蒼慶は、雪弥の仕事が組織のものだと気付いている。そして、容姿も性格も毛色も違う雪弥が、愛人の子であることも十分に知っていた。

 蒼慶は次期当主という立場にいて、蒼緋蔵家の人間からは「よそ者を我が家に入れるということは」と何度も危惧すべき事態を聞かされていたはずであった。にもかかわらず、ここにきて唐突に自分をそばに置くと言いだしているらしい。

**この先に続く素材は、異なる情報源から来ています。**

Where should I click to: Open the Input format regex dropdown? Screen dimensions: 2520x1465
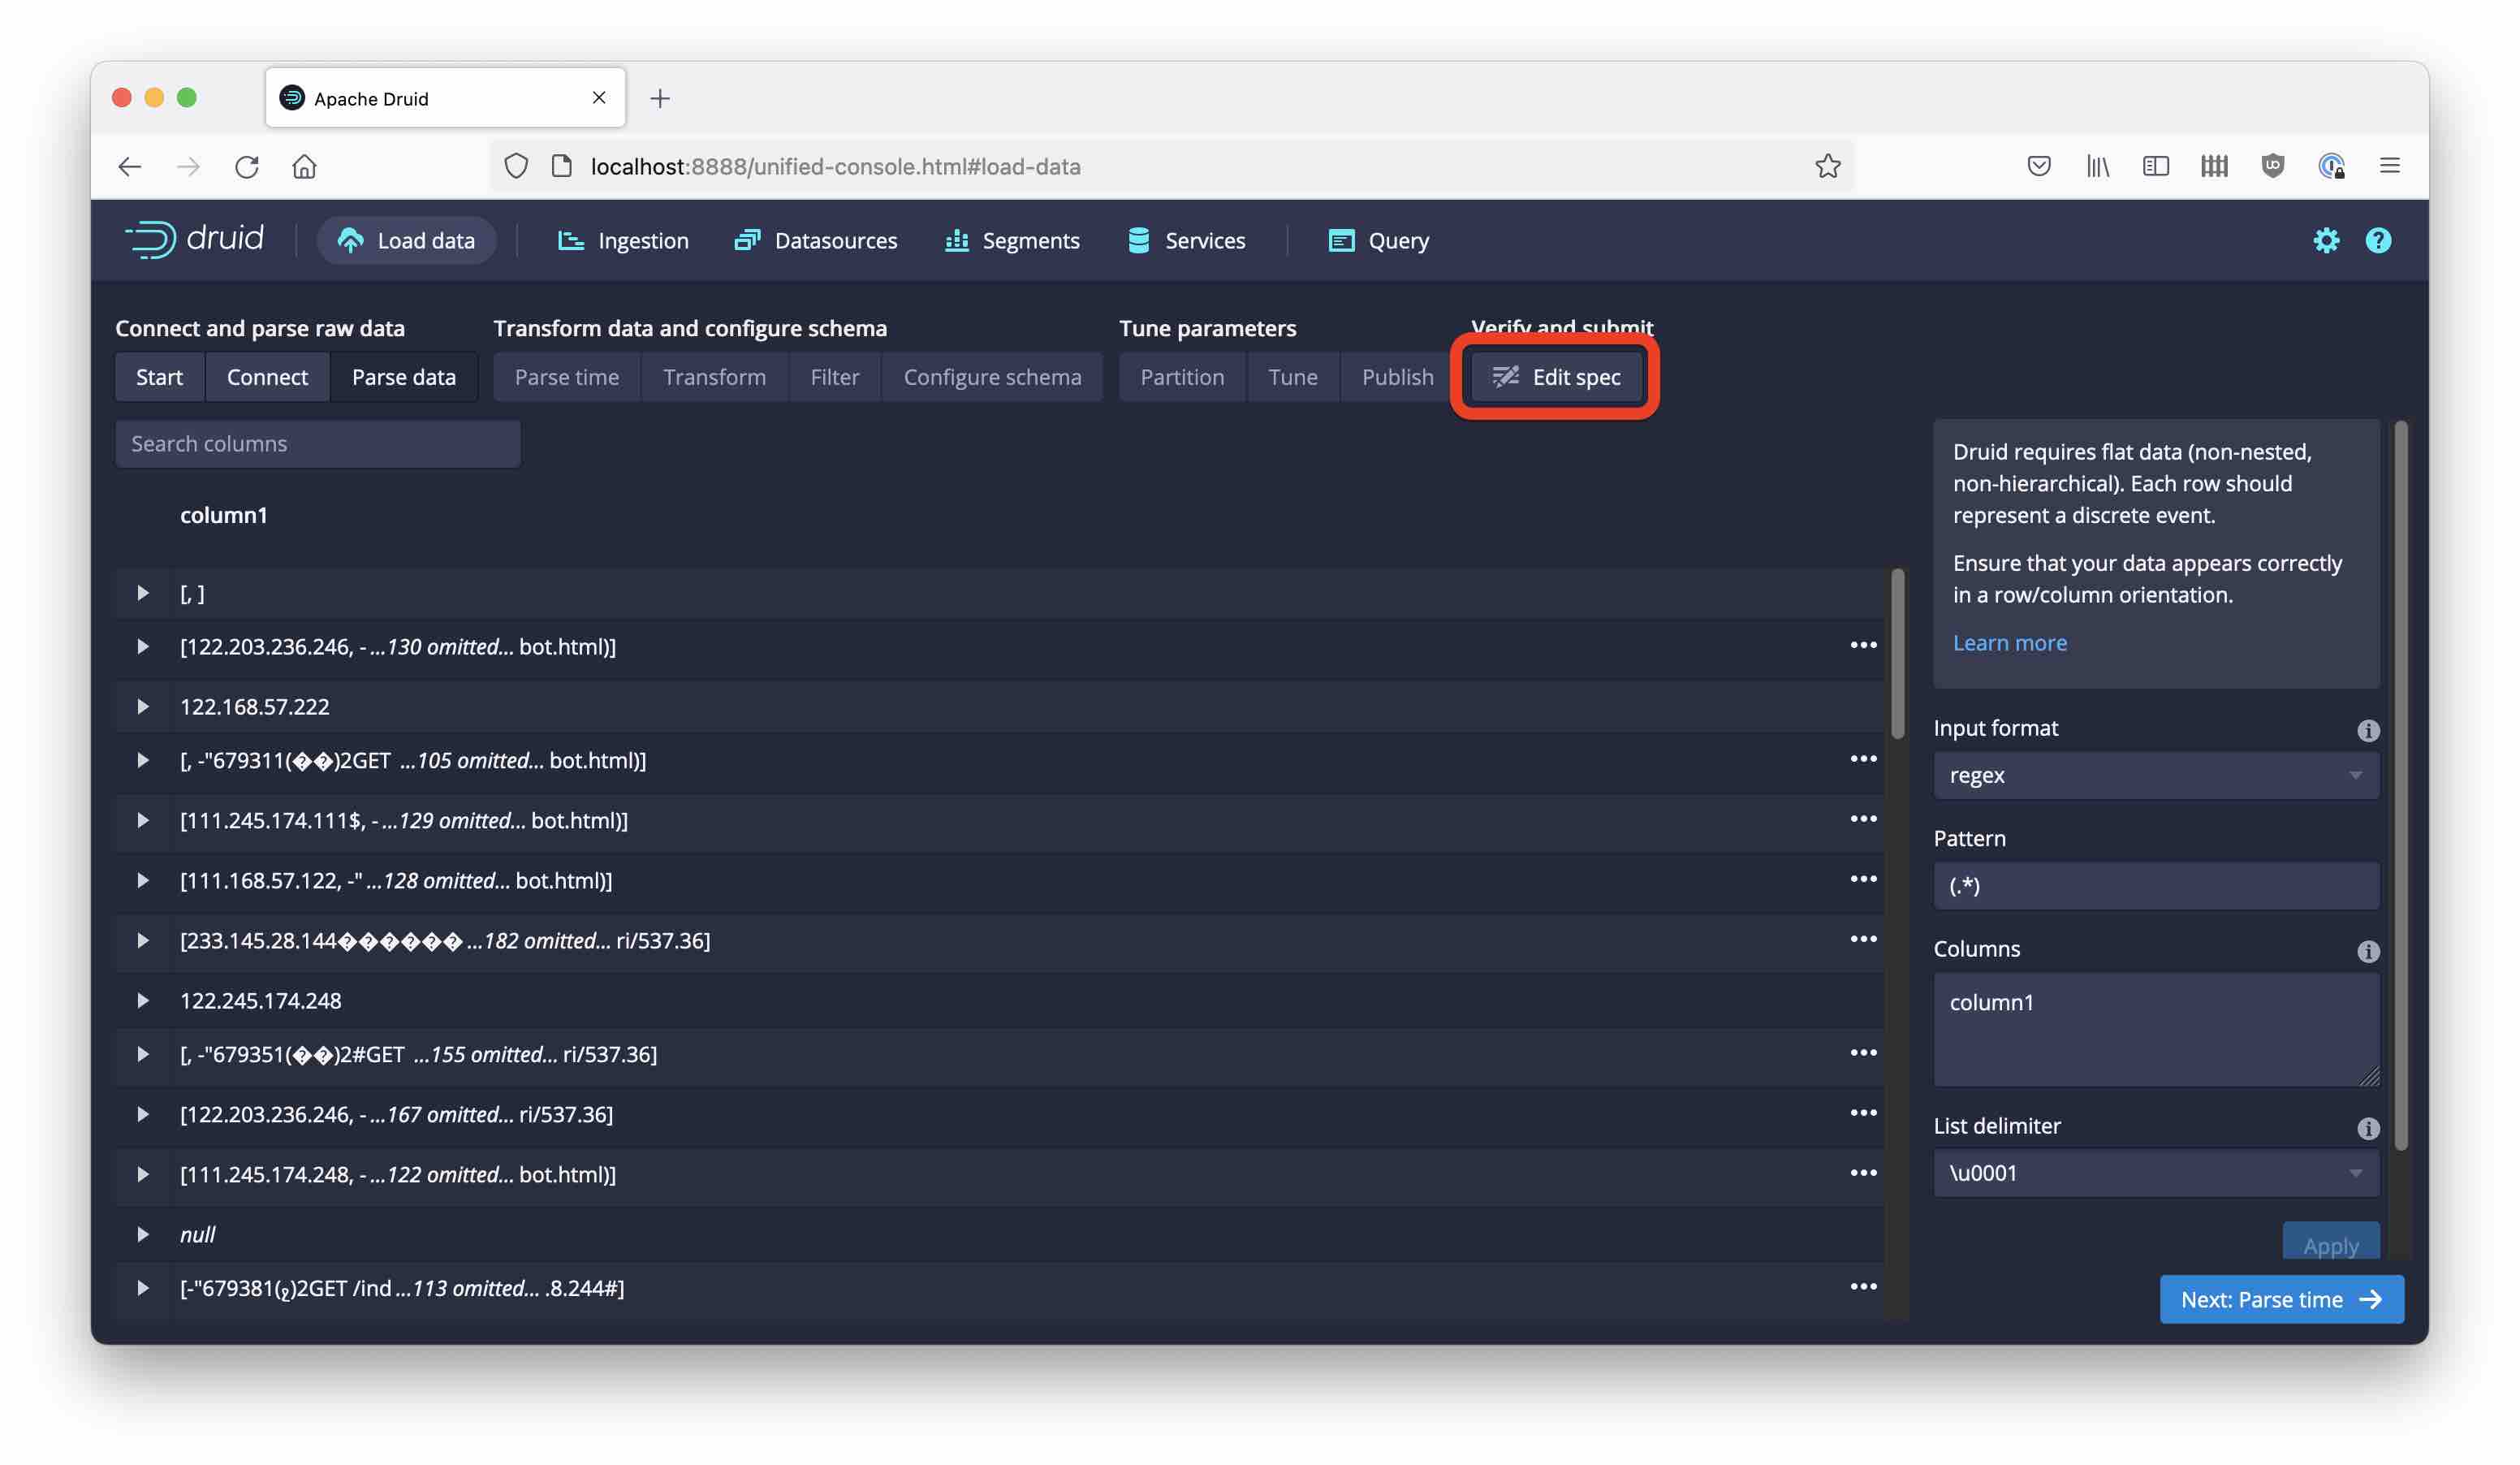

 そのことについて雪弥は一通り考えてみたが、やはり理解出来なかった。

「……やっぱり、兄さんの考えていること、よく分からないや」

 人間、完璧じゃないってこういう事をいうのかなぁ、と雪弥が呟いたとき、夜狐が耳にはめた無線マイクを聞いて立ち上がった。

「ナンバー4、今入った連絡なのですが」

 夜狐の声色は特に変わらなかったが、七年も共に過ごしていた雪弥は、そこに彼独特の緊迫感があることに気付いた。一瞬脳裏に嫌な予感を過ぎり、「おいおいまさか」と目で訴えた雪弥に対して、面をかぶった部下は冷静に頷いた。

「白鴎学園高等部、金島暁也と比嘉修一が拉致されました。二人を乗せた車は藤村組のもので、現在学園敷地内に向かっているそうです。車内に藤村、掛須、常盤の姿が確認されています」

 ベッドの上で震えていた着信音が、まるで空気を読んだかのように止んだ。

「いかがなさいますか」

 夜狐が問い掛け、指示を待つため沈黙した。

 どういった経緯があって二人が学園に連れ去られたのかは知らないが――、いや、そんな些細な事はどうでもいいのだ。保身のためか個人的な思惑があってか、まったく無関係な民間人を巻き込むほどエスカレートしているらしい貪欲さには呆れる。

 しばらくして、雪弥の口元に歪んだ笑みが浮かんだ。

「…………どうやら僕は、あの子の酔狂に付き合うことになりそうだね」

 黒いコートが、夜をまとって翻る。冷静を装った雪弥の表情は、抑えきれない殺気を孕んで見えない敵を軽蔑しているようにも見えた。珍しく個人的に思うところもあって怒っているらしい、と夜狐は小さく呟いて彼の後に続いた。

 特殊機関による作戦決行まで、二十五分を切っていた。

             ※※※

 雪弥が知らせを受けた同時刻、茉莉海市を南へと下った旧市街地。

 金島率いる県警察刑事部捜査一課の特別編成チームは、茉莉海署員を従えて藤村事務所を完全に包囲していた。先程事務所から出た車が戻り、リーダーの藤村を除いた全メンバーがその建物内にいるという状況だった。